Social Media Trends in Williamson County

Social media usage in Williamson County, Illinois (2025 snapshot)

How many people use social media

  • Population: ~67,000 residents; ~52,000 adults (18+)
  • Adults using at least one social platform: ~72% of adults ≈ 37,000 users

Most-used platforms among adults (share of adults; county-scale counts in parentheses)

  • YouTube: 83% (~43,000)
  • Facebook: 68% (~35,000)
  • Instagram: 47% (~24,000)
  • Pinterest: 35% (~18,000)
  • TikTok: 33% (~17,000)
  • LinkedIn: 30% (~16,000)
  • WhatsApp: 29% (~15,000)
  • Snapchat: 27% (~14,000)
  • X (Twitter): 22% (~11,000)
  • Reddit: 22% (~11,000) Note: People use multiple platforms; counts are not mutually exclusive.

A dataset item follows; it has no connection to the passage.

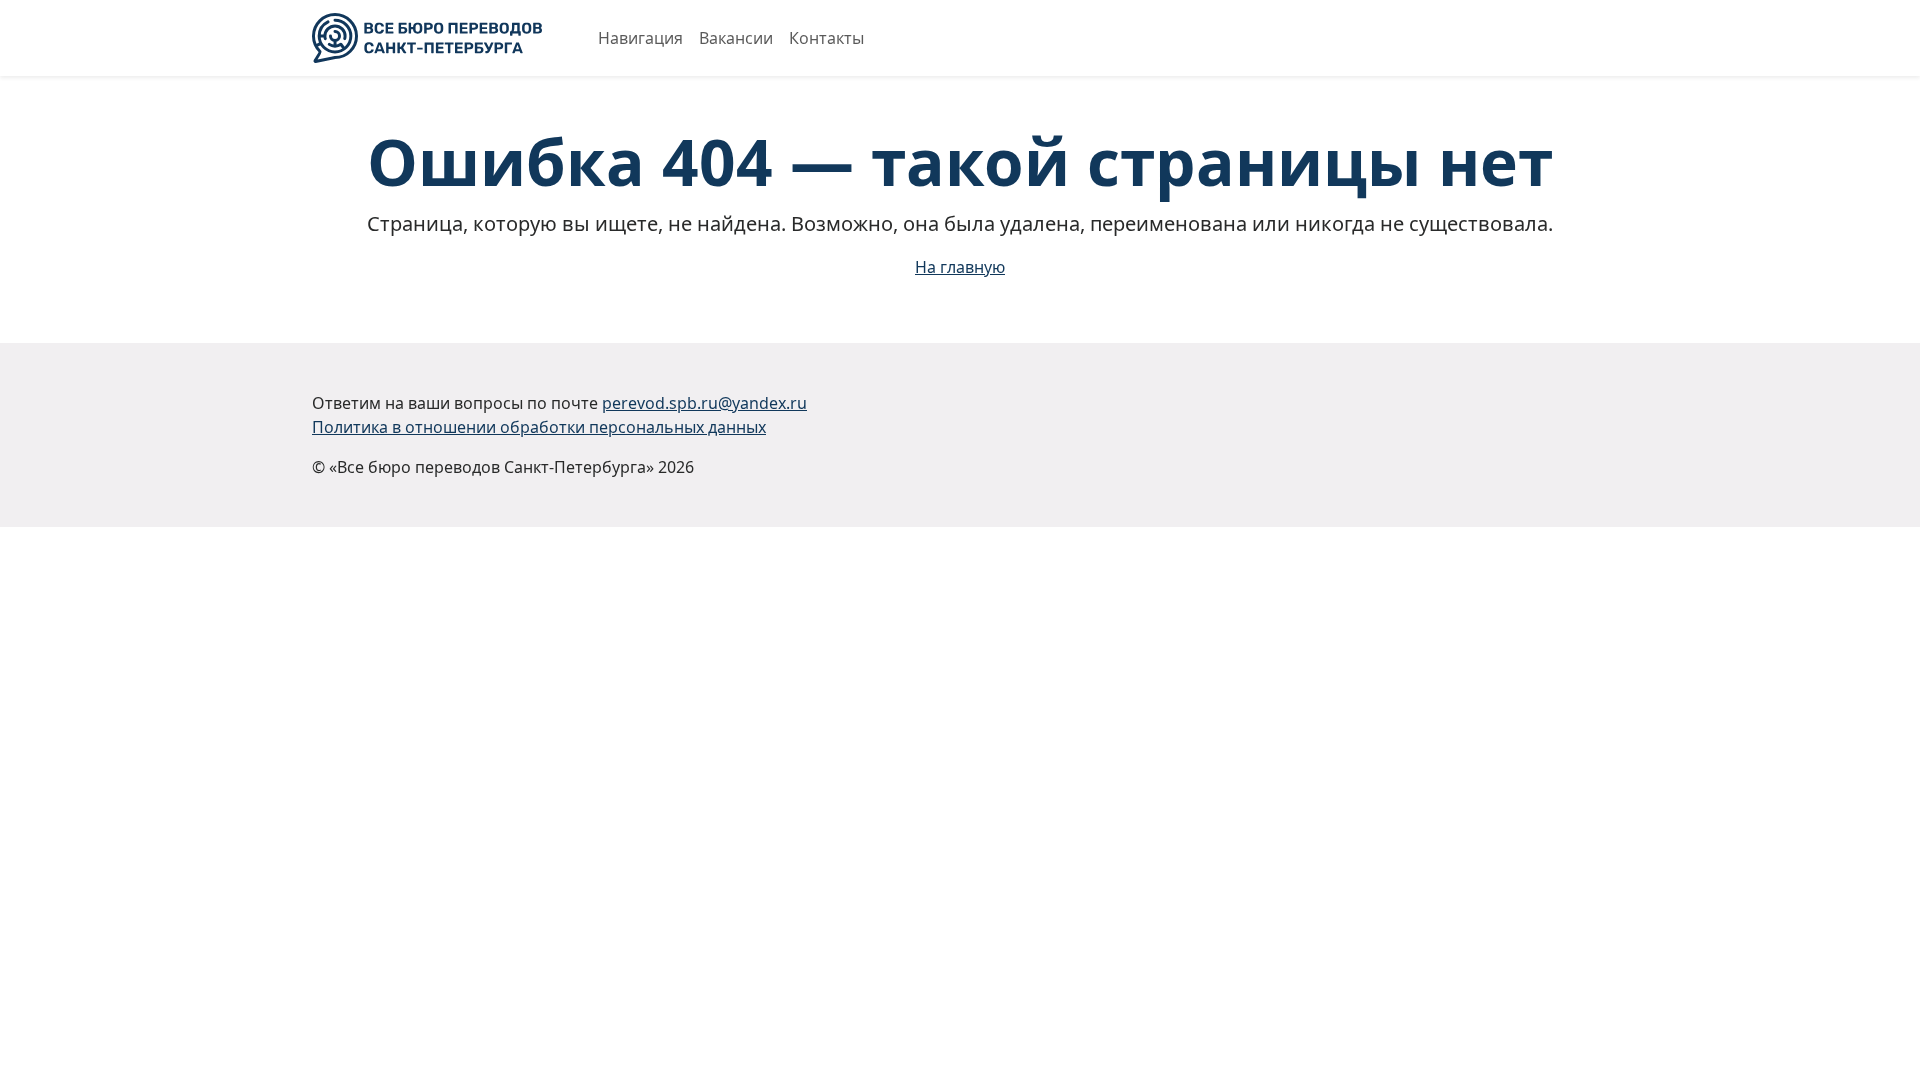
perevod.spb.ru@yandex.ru (704, 403)
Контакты (826, 38)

Age-group profile and behavior

  • 18–29: Near-universal social use; heavy on Instagram, TikTok, Snapchat; short-form video and local sports/food content perform best; high daily frequency.
  • 30–49: Multi-platform (Facebook + YouTube core; Instagram rising); engages with local schools, youth sports, home services; uses Marketplace for resale and deals.
  • 50–64: High Facebook and YouTube usage; follows local news, civic info, health and finance content; shares community and church events.
  • 65+: Majority on Facebook and YouTube; prefers local news, public safety updates, community groups; lower but growing short‑form video consumption.

Gender breakdown

  • County adult population splits roughly 51% female, 49% male; the social media user base mirrors this.
  • Platform skews: Women over-index on Facebook and Pinterest; men over-index on Reddit and X; Instagram and YouTube are broadly balanced.

Observed behavioral trends

  • Facebook is the community hub: Groups and Pages for city updates, schools, churches, nonprofits; Marketplace drives local buying/selling of vehicles, tools, furniture.
  • Video dominates: YouTube for tutorials, home improvement, outdoor recreation; TikTok/Instagram Reels for eateries, events, and “what’s happening this weekend.”
  • Trust and proximity matter: Local businesses, first responders, and school accounts earn high engagement; user-generated photos and event recaps outperform polished ads.
  • Timing: Peak engagement evenings (6–9 pm) on weekdays; strong weekend morning activity for events and Marketplace.
  • Messaging: Facebook Messenger is the default for local coordination; WhatsApp is present but secondary.
  • Advertising: Facebook/Instagram are the most cost-effective for geo-targeted reach; short-form video creative lifts CTR; “new in town,” seasonal events, and limited-time offers outperform evergreen posts.

Sources and method

  • County population and age structure: U.S. Census Bureau (ACS, latest available).
  • Platform adoption rates: Pew Research Center’s most recent U.S. adult social media usage data.
  • County figures are county-scaled estimates applying Pew platform usage rates to the Williamson County adult population to provide consistent, decision-ready numbers.